[Dataset Boundary: Start]
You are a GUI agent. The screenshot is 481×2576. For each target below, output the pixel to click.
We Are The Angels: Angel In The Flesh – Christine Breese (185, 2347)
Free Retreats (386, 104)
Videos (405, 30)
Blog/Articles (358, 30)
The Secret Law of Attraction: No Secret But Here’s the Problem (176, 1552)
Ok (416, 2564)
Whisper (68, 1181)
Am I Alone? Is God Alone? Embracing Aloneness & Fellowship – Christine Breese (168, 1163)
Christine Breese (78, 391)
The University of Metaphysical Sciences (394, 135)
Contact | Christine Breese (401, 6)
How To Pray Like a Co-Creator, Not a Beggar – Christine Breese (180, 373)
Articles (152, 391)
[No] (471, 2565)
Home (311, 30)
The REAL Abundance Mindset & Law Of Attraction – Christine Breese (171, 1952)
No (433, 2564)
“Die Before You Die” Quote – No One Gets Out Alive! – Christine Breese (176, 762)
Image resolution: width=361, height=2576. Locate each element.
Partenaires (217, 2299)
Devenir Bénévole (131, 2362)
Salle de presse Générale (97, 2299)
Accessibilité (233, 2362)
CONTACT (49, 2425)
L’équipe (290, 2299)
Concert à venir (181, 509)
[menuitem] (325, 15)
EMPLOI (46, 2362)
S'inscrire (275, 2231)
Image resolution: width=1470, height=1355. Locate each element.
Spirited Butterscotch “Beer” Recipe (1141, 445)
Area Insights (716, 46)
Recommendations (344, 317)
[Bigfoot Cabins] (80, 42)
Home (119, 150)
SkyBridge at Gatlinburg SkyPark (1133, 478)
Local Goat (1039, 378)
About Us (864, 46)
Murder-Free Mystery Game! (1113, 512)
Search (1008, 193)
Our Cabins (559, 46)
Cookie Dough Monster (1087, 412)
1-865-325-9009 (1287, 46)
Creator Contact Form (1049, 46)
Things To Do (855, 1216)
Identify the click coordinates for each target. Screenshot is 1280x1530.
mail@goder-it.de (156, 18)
[Dataset Boundary: End]
[Exercise aim] Print out an identical copy of the whole listing.

[Exercise response]
You are a GUI agent. The screenshot is 481×2576. For each target below, output the pixel to click.
We Are The Angels: Angel In The Flesh – Christine Breese (185, 2347)
Free Retreats (386, 104)
Videos (405, 30)
Blog/Articles (358, 30)
The Secret Law of Attraction: No Secret But Here’s the Problem (176, 1552)
Ok (416, 2564)
Whisper (68, 1181)
Am I Alone? Is God Alone? Embracing Aloneness & Fellowship – Christine Breese (168, 1163)
Christine Breese (78, 391)
The University of Metaphysical Sciences (394, 135)
Contact | Christine Breese (401, 6)
How To Pray Like a Co-Creator, Not a Beggar – Christine Breese (180, 373)
Articles (152, 391)
[No] (471, 2565)
Home (311, 30)
The REAL Abundance Mindset & Law Of Attraction – Christine Breese (171, 1952)
No (433, 2564)
“Die Before You Die” Quote – No One Gets Out Alive! – Christine Breese (176, 762)
Image resolution: width=361, height=2576. Locate each element.
Partenaires (217, 2299)
Devenir Bénévole (131, 2362)
Salle de presse Générale (97, 2299)
Accessibilité (233, 2362)
CONTACT (49, 2425)
L’équipe (290, 2299)
Concert à venir (181, 509)
[menuitem] (325, 15)
EMPLOI (46, 2362)
S'inscrire (275, 2231)
Image resolution: width=1470, height=1355. Locate each element.
Spirited Butterscotch “Beer” Recipe (1141, 445)
Area Insights (716, 46)
Recommendations (344, 317)
[Bigfoot Cabins] (80, 42)
Home (119, 150)
SkyBridge at Gatlinburg SkyPark (1133, 478)
Local Goat (1039, 378)
About Us (864, 46)
Murder-Free Mystery Game! (1113, 512)
Search (1008, 193)
Our Cabins (559, 46)
Cookie Dough Monster (1087, 412)
1-865-325-9009 (1287, 46)
Creator Contact Form (1049, 46)
Things To Do (855, 1216)
Identify the click coordinates for each target. Screenshot is 1280x1530.
mail@goder-it.de (156, 18)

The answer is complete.